Names can also have power depending on the person than bears the name. For instance a messenger from a monarchial nation might go to another nation “in the name of the king or queen.” An ambassador from the United States to another country conducts affairs in the name of the President and government of the United States. Within certain contexts the name of the President bears weight, power, and authority, beyond what my name or your name does.

When Christians pray, consider a common ending to their prayers: “In Jesus’ name.” They pray, they petition, they ask, thank, command by a higher authority. On their own they have no authority, the same as an ambassador has no authority apart from the President and government. But their leader, their king, lends them his authority. They can speak in the name of the king–in the name of Jesus Christ. There are numerous instances of this in scripture in different contexts. Matthew 28:18-20 says: “And Jesus came and said to them, “All authority in heaven and on earth has been given to me. Go therefore and make disciples of all nations, baptizing them in the name of the Father and of the Son and of the Holy Spirit, teaching them to observe all that I have commanded you. And behold, I am with you always, to the end of the age.” Here is the investing of that authority as ambassadors. Here Jesus gives permission and authority to preach the gospel to the nations: preaching and teaching about him, and in his name. In Paul’s letter to the Ephesians, he refers to himself as “an ambassador in chains” (Ephesians 6:20). In 2 Corinthians 5:20 Paul says: “Therefore we are ambassadors for Christ, God making his appeal through us. We implore you on behalf of Christ be reconciled to God.”

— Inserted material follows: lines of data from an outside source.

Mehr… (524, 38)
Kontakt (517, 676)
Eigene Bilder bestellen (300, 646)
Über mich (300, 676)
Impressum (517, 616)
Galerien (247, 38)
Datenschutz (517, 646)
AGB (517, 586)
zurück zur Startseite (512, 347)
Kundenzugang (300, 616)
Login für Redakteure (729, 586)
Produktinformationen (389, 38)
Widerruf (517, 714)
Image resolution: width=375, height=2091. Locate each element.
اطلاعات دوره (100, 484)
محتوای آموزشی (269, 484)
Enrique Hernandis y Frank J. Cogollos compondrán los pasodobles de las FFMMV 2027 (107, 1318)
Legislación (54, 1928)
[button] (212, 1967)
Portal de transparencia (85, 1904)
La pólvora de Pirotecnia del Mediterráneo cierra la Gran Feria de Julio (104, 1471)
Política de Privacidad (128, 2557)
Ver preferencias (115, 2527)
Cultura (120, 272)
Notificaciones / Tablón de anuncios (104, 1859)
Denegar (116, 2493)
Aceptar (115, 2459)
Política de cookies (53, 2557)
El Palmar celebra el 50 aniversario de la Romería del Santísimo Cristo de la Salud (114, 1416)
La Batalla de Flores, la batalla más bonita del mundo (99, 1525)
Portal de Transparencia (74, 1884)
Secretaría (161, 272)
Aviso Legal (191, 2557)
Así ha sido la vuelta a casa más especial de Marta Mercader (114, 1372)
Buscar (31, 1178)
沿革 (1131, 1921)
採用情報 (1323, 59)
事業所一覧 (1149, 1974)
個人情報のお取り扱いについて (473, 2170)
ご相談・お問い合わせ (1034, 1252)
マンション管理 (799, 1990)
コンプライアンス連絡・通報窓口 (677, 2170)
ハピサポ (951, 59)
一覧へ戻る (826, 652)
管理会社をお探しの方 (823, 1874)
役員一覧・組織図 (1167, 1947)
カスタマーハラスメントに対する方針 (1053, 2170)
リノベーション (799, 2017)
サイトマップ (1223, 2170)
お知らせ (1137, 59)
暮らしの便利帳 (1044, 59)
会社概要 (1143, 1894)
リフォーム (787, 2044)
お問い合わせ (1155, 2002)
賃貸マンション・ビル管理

In John 14:13-14 Jesus says: “Whatever you ask in my name, this I will do, that the Father may be glorified in the Son. If you ask anything in my name, I will do it.” Acts 3 records a story of Jesus working through his ambassadors in a dramatic way. “Now Peter and John were going up to the temple at the hour of prayer, the ninth hour. And a man lame from birth was being carried, whom they laid daily at the gate of the temple that is called the Beautiful Gate to ask alms of those entering the temple. Seeing Peter and John about to go into the temple, he asked to receive alms. And Peter directed his gaze at him, as did John, and said, “Look at us.” And he fixed his attention on them, expecting to receive something from them. But Peter said, “I have no silver and gold, but what I do have I give to you. In the name of Jesus Christ of Nazareth, rise up and walk!” And he took him by the right hand and raised him up, and immediately his feet and ankles were made strong” Acts 3:1-8.

When days are dark, when the outlook of the future is grim, remember this, Jesus Christ the God we serve is a powerful God. There is power in his name, granted to those who love and serve him. “I [Jesus] have said these things to you, that in me you may have peace. In the world you will have tribulation. But take heart; I have overcome the world” John 16:33.